Your objective
Return the following lines and nothing else: the one holding "Image resolution: width=963" and all those after it in the records below, unchanged, minus any pictures.

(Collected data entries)
—————

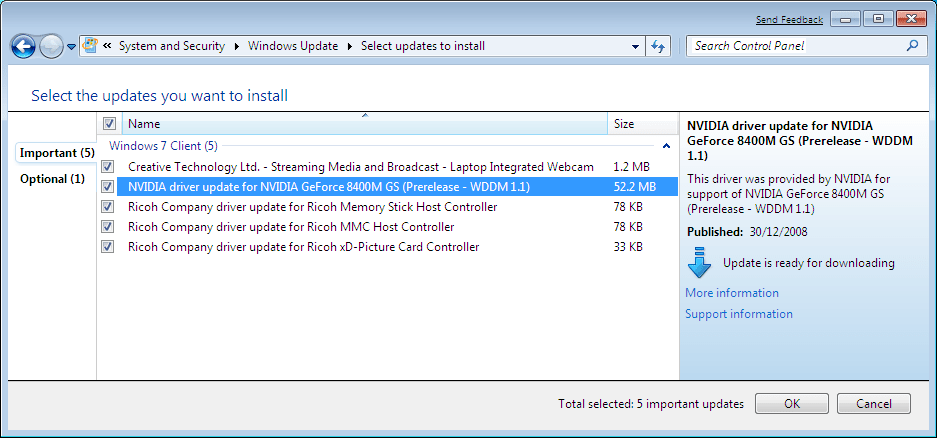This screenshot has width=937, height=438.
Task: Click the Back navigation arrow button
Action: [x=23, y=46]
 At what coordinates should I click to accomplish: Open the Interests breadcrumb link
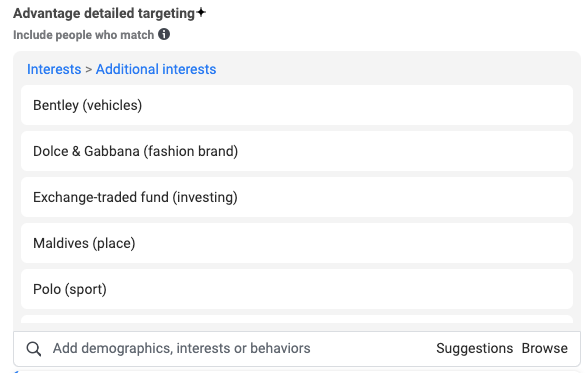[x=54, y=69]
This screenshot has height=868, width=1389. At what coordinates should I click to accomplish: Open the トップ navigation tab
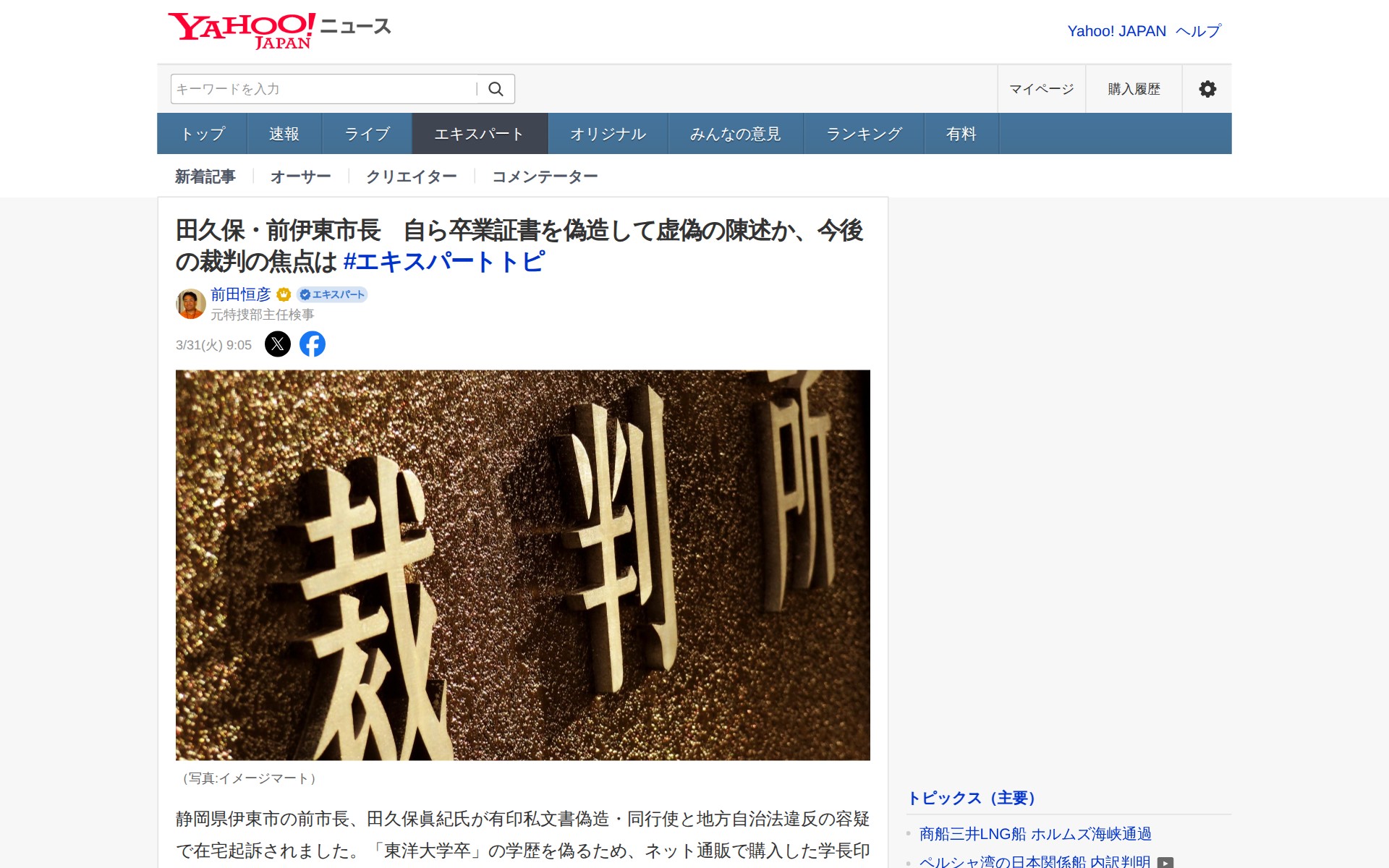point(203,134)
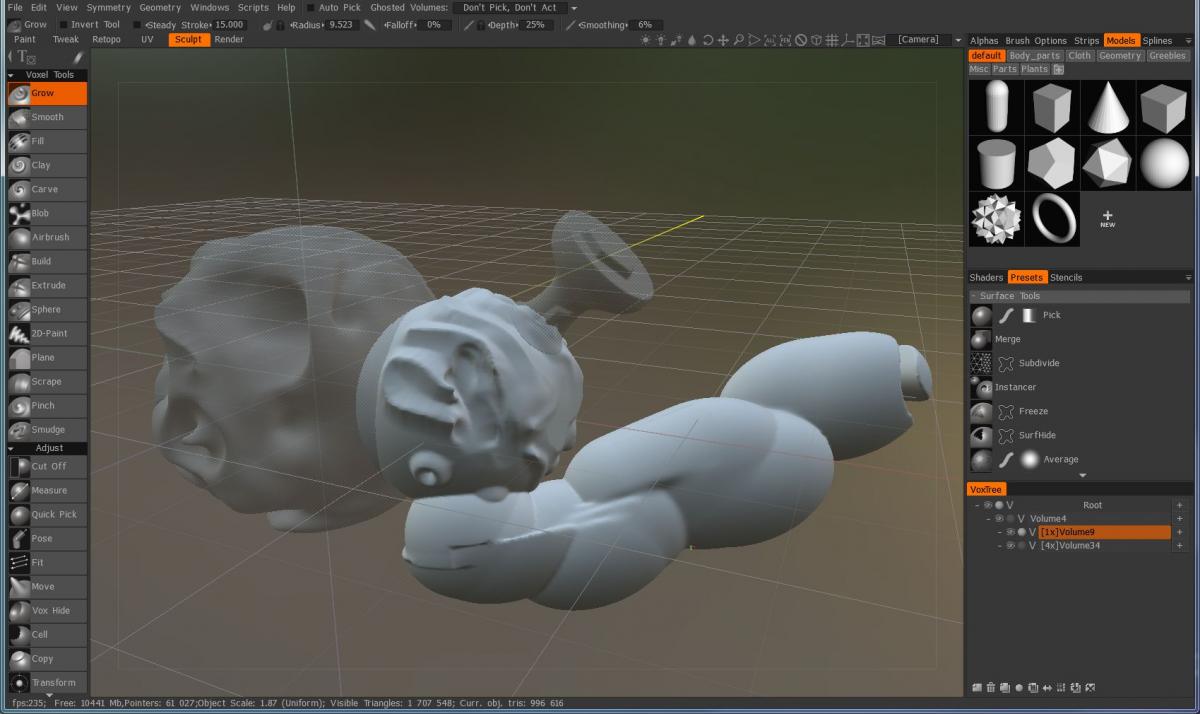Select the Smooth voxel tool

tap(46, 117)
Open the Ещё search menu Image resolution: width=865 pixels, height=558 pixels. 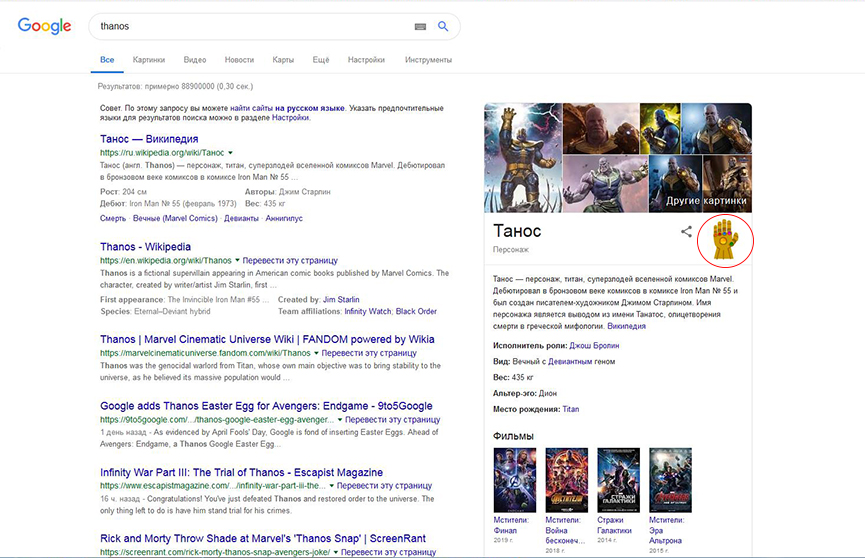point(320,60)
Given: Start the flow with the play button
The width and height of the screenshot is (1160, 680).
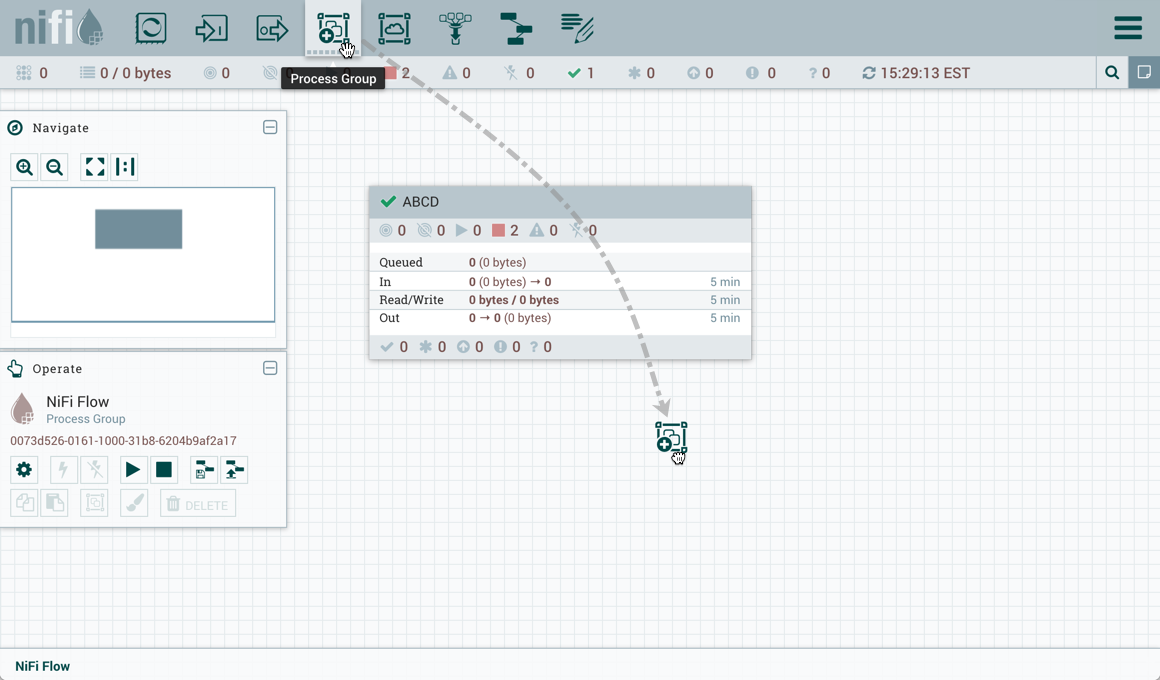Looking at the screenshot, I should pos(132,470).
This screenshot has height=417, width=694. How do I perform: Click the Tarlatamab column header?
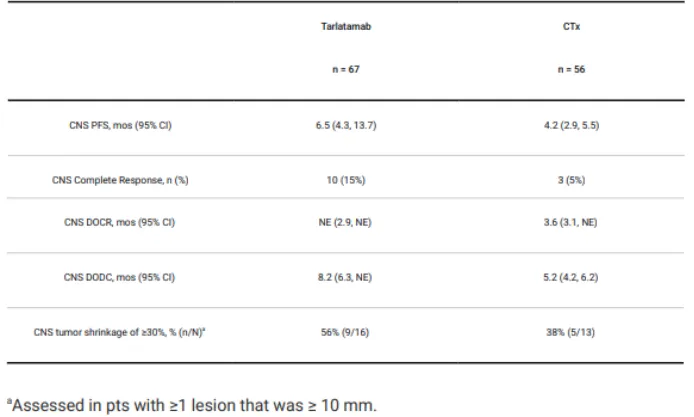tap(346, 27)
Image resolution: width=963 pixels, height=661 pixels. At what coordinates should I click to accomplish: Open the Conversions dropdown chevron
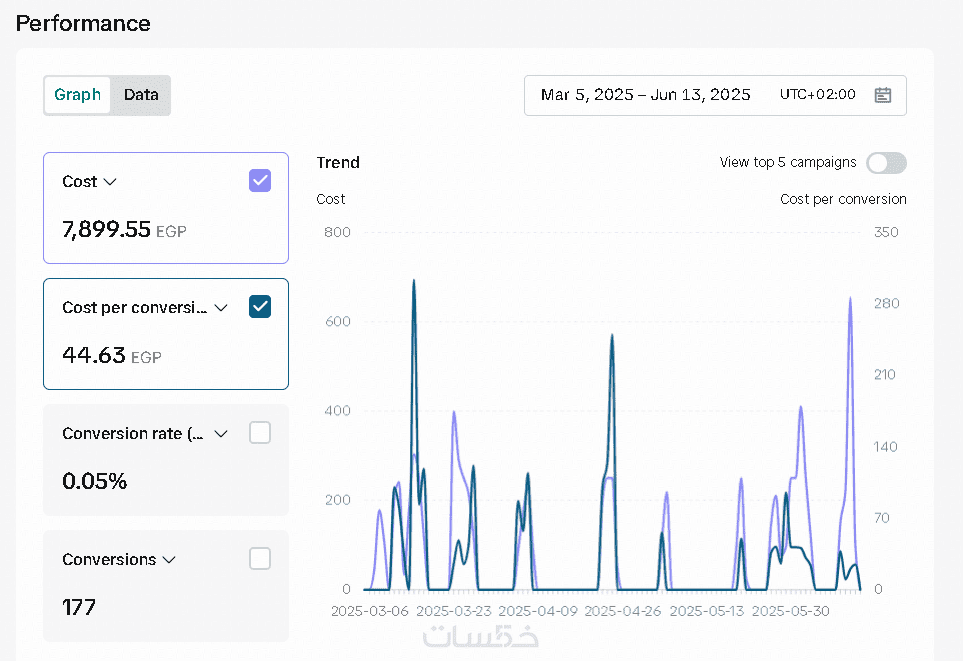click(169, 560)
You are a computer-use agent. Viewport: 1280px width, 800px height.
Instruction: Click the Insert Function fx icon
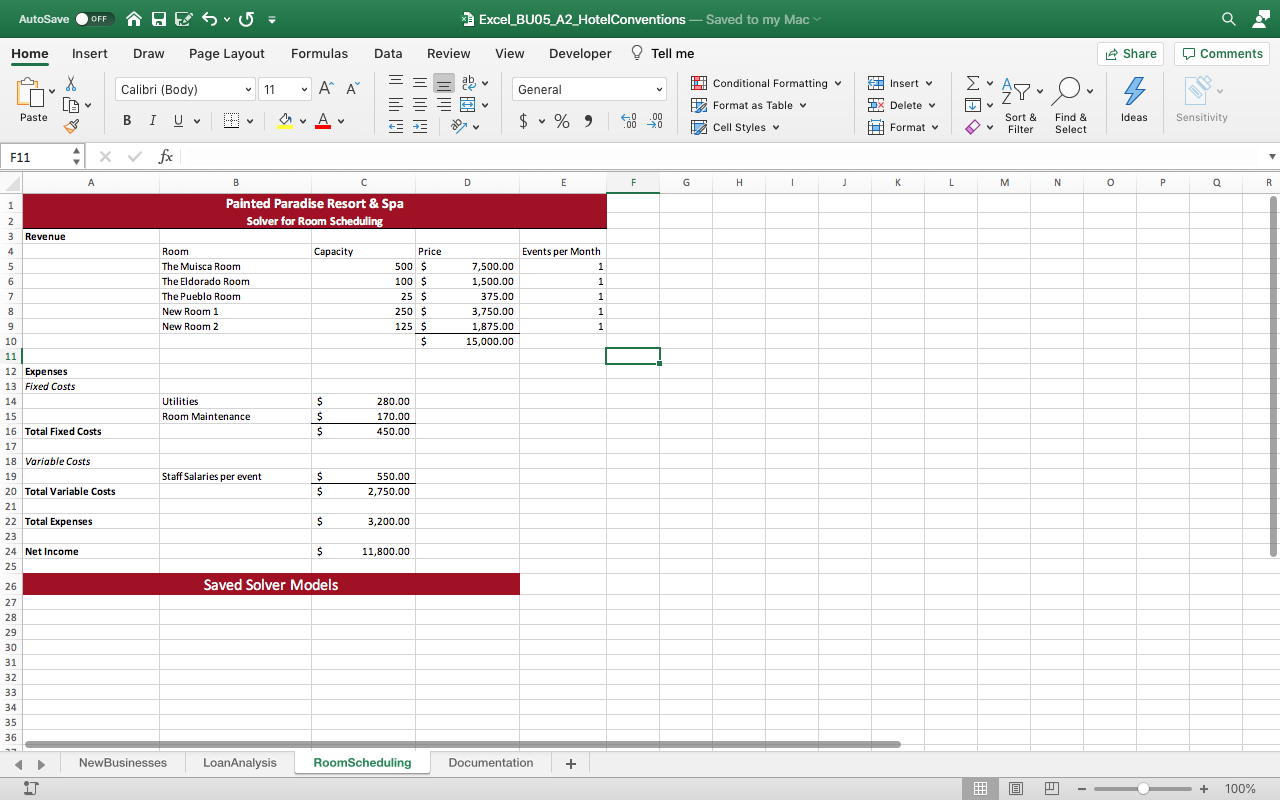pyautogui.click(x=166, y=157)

—————

Solution below
Image resolution: width=963 pixels, height=661 pixels. At what coordinates should I click to accomplish: Open the Conversions dropdown chevron
click(169, 560)
You are a computer-use agent. Viewport: 1280px width, 800px height.
Instruction: Click the Insert Function fx icon
pyautogui.click(x=166, y=157)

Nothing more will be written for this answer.